Le retour aux «heures sombres»?

L’auteur de La Désinstruction nationale (Éd. Ovadia) s’inquiète ainsi de ces scènes qui lui évoquent «d’autres sombres scènes de l’Histoire». La destruction de statues peut se comprendre lorsqu’il s’agit «pour une population donnée, à un instant donné, de mettre par terre la statue d’un tyran ou d’un pouvoir que l’on est en train de subir ou dont on vient de se libérer.»

On se rappelle ainsi de la destruction de l’immense statue de Saddam Hussein à Bagdad en 2003, qui a symbolisé sa chute. Or, «Christophe Colomb, ce n’est pas Hitler». Cela n’a rien à voir, estime René Chiche, parce ce sont plutôt là des symboles qui évoquent le passé et relèvent du culte des morts, monuments par lesquels «l’Homme rend culte à l’Homme».
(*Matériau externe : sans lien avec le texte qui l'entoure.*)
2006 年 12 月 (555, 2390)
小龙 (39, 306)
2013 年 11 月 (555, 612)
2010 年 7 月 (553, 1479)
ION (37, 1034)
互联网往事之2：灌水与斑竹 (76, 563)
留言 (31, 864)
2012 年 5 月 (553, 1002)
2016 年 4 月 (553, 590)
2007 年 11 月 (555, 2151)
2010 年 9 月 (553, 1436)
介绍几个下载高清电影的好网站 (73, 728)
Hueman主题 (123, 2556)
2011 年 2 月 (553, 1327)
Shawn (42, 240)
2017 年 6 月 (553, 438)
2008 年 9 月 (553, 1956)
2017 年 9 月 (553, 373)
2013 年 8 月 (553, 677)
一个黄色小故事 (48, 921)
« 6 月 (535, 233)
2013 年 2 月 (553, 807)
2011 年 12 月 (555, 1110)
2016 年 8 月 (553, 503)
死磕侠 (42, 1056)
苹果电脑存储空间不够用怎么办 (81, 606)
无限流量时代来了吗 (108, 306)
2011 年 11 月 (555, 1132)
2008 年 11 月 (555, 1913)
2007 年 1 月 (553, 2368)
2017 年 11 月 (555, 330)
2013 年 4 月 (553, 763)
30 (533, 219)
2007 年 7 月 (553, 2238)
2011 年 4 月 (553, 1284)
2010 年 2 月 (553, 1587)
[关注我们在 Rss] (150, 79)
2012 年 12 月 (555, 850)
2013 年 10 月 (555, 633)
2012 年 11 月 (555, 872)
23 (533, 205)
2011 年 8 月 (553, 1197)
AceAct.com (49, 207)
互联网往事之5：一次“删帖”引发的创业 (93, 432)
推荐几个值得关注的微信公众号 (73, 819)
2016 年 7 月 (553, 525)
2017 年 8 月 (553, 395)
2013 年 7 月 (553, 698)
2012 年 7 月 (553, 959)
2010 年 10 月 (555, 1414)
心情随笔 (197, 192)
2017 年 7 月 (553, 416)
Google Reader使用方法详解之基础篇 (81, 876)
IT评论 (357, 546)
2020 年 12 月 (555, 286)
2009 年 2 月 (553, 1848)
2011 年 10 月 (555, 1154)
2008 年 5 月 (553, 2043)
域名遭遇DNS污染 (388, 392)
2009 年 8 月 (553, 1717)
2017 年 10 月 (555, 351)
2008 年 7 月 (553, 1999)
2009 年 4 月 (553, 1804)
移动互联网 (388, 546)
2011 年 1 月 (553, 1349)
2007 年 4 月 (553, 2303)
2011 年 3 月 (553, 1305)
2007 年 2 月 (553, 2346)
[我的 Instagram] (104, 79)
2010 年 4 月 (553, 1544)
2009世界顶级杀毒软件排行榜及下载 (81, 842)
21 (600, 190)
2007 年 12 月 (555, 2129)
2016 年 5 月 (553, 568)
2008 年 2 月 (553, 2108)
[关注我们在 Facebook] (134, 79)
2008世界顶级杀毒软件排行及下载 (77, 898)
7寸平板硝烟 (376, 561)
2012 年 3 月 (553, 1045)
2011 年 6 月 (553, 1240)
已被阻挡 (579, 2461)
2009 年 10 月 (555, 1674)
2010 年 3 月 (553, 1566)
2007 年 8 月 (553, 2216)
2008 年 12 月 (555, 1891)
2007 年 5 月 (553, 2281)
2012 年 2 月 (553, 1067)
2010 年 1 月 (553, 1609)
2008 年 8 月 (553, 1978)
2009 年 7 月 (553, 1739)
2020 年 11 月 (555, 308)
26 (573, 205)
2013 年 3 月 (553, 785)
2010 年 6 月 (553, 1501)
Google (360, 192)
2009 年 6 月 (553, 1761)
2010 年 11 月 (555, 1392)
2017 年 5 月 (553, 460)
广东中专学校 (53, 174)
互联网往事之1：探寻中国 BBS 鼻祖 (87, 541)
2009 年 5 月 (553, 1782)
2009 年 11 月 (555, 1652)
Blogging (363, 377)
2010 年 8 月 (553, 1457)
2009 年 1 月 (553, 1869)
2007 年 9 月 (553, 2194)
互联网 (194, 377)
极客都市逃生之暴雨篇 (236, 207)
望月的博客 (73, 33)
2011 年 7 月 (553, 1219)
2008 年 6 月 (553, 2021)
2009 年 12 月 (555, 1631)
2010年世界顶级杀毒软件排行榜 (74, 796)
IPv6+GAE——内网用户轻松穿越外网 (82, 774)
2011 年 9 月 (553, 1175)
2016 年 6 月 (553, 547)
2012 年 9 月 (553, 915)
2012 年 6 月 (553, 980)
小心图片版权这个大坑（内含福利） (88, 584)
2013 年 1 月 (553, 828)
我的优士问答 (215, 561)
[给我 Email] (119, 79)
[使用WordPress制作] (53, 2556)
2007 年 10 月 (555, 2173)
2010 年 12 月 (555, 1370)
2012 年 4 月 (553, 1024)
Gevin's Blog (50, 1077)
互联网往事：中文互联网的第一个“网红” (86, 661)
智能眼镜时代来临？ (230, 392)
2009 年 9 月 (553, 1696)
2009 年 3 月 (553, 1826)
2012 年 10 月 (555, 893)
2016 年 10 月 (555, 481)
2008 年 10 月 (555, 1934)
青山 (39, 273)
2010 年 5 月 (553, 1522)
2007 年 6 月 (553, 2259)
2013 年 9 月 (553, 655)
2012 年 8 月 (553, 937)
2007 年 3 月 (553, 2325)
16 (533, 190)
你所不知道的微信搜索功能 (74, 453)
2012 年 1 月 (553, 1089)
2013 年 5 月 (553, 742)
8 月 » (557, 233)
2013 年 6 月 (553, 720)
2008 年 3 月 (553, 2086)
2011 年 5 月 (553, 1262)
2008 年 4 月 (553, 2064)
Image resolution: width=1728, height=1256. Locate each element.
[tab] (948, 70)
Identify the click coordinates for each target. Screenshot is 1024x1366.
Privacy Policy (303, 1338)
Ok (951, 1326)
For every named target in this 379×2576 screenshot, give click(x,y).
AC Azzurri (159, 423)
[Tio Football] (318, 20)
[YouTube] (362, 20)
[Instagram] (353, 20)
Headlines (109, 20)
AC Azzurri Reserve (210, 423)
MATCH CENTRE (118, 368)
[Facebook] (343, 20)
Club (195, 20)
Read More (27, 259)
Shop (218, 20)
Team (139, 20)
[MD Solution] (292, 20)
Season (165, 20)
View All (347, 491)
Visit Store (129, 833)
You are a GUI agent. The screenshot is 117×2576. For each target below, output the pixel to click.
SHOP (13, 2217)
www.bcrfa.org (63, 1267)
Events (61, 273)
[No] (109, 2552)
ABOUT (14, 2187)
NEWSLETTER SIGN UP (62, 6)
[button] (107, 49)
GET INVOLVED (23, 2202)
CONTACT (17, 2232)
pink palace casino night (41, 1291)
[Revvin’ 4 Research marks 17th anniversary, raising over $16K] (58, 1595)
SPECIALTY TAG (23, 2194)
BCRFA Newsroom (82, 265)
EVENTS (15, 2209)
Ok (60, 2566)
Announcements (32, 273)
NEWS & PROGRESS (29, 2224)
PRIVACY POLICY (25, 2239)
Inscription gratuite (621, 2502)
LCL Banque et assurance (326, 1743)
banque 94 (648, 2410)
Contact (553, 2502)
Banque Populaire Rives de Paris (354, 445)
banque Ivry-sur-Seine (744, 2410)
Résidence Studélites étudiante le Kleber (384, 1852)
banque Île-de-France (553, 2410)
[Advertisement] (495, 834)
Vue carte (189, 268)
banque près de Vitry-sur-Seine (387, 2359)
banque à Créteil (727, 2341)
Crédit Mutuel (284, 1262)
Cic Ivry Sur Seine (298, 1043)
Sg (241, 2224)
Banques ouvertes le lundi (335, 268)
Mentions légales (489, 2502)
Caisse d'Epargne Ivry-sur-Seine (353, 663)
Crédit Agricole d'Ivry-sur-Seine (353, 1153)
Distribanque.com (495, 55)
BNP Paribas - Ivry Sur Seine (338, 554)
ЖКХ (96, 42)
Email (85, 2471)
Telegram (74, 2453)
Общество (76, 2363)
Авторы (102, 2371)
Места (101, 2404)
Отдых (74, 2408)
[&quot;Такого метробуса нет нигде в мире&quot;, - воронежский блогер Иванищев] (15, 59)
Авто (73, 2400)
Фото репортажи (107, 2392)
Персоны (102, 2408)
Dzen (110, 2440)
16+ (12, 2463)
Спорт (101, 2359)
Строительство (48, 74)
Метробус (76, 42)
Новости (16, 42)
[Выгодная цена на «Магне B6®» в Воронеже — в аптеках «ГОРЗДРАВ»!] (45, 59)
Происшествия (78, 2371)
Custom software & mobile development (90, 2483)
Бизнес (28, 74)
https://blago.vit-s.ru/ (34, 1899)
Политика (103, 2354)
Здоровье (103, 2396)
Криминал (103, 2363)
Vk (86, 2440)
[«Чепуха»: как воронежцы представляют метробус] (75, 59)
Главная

«L’espèce humaine est une espèce profondément religieuse, au sens étymologique. Ce qu’il y a d’humain dans l’Homme doit être cultivé, conservé. Depuis les tombes jusqu’aux statues en passant par les poèmes et les tableaux, tous ces monuments, toutes ces œuvres sont des éléments de ce culte. À chaque fois que l’on met à terre des statues ou des monuments, c’est évidemment à sa propre humanité qu’on s’en prend.»

L’historien ne met pas sur le même plan le déboulonnage des statues et la suppression provisoire d’Autant en emporte le vent du catalogue de HBO. Il constate, chez ceux qui saccagent les monuments, un phénomène de foule, une forme d’ivresse collective, chacun perdant tout jugement critique. Optimiste, il espère que la plupart d’entre eux «ne savent pas ce qu’ils font». Mais il voit dans la démarche de l’entreprise américaine la volonté de «réécrire l’Histoire et de tout mélanger» ce qui peut déboucher sur d’importantes dérives orwelliennes, dignes de 1984:

«Dans ce cas-là, on devra supprimer aussi 80% du patrimoine culturel et des œuvres artistiques. Aristote justifie l’esclavage. Alors que fait-on? On brûle Aristote? On brûle Platon? Il n’y a plus de culture, dans ce cas-là. Ces gens sont dangereux, parce qu’ils mélangent tout et mènent des luttes politiques qui ont des aspects parfaitement légitimes avec des moyens complètement inadaptés et disproportionnés.»

Attentif à la stricte définition du terme, René Chiche réfute le mot de censure, car c’est «l’autorité qui la pratique». Dans la situation actuelle, celui-ci préfère parler de «bruit», de «furie». Ce qui l’inquiète en outre, c’est la passivité des autorités en Occident, qui lui semblent absolument dépassées et qui laissent faire, de peur d’être accusées de répression.

«La paralysie, voire la lâcheté des autorités est déplorable, sans doute parce qu’elles-mêmes ne savent pas très bien ce qu’elles ont à défendre. La lâcheté du pouvoir est généralement proportionnelle à la trahison qu’il a commise lui-même vis-à-vis des valeurs et de celles de la République en particulier, qu’il ne cesse d’invoquer.»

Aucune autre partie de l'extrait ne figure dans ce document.